Lo tocaba allá arriba Felipe Ramírez R., nacido en Querétaro el 26 de mayo de 1939 -¡bárbaro, tan joven así-. A los 7 años empezó a estudiar piano. El muy ilustre canónigo Lic. Cirilo Conejo Roldán lo inició en el órgano, coral, armonía y contrapunto. En 1956 se graduó de organista en la Escuela de Música Sacra de esta ciudad y fue nombrado organista titular de la Catedral. De ahí, becado, fue a Ratisbona por cinco años y anduvo de gira por Génova, Turín, Pisa, Venecia y Bolonia. En 1963 se graduó en canto gregoriano; ha tocado el órgano con distinción en Holanda, Alemania, Inglaterra y Francia, estrenó el órgano de Grafenwoehr y ha actuado para la televisión italiana, Bábara y Alemana.
"Tal es, en síntesis, lo que de este distinguido director de la Escuela de Música de la Universidad Autónoma de Querétaro leíamos en el programa mientras escuchábamos al muy selecto encargado a los fuelles de un órgano local no tan bueno. Lo que tenía de interesante y de novedoso era que de este Paul Hindemith del que los concurrentes conocen lo que les ha tocado Herrera de la Fuente, Felipe Ramírez tocara una sonata, después del J. Bach inicial y antes de la lucida 'improvisación' cuyo tema dio, a solicitud del organista, el sabio rector; y que luego tocara otras dos obras de músicos nacidos este siglo: Olivier Messiaen (1908) y Karl Holler (1907)."

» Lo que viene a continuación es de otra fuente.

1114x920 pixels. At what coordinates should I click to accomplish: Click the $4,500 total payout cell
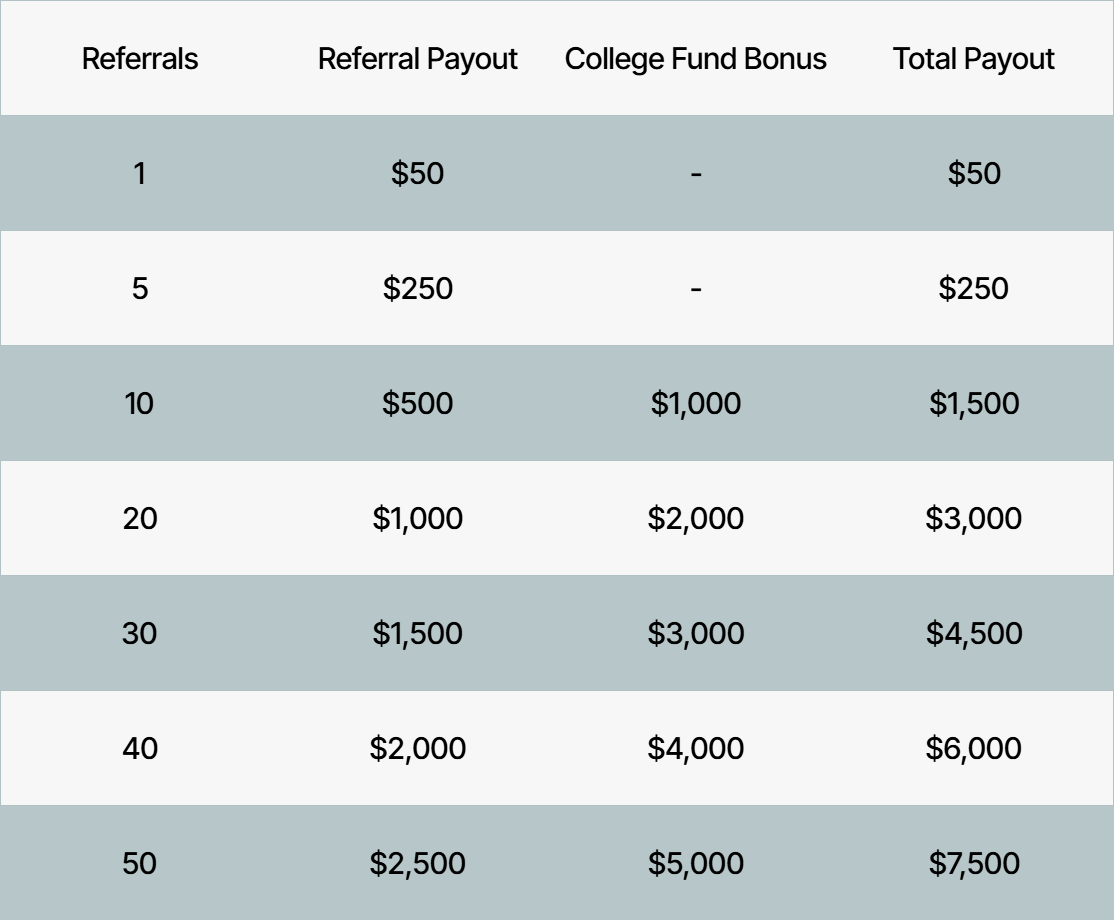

Así descubrió Novo a Felipe Ramírez en 1967. Ya les hablaré en la segunda parte de esta columna sobre las muchas peripecias que acompañaron la vida de este gran músico. Por lo pronto me callo y que hablen las notas de uno de los réquiems escritos por el padre Conejo, maestro y mentor de Maese Felipe. Que hable la música, grave, profunda, melancólica y alegre de uno de los órganos de la Catedral Metropolitana. Tal vez no sea necesario un intérprete, pues los órganos de la catedral se saben de memoria muchas de las obras que Felipe, organista titular durante varios años, interpretaba en las noches, apenas acababa el oficio de tinieblas.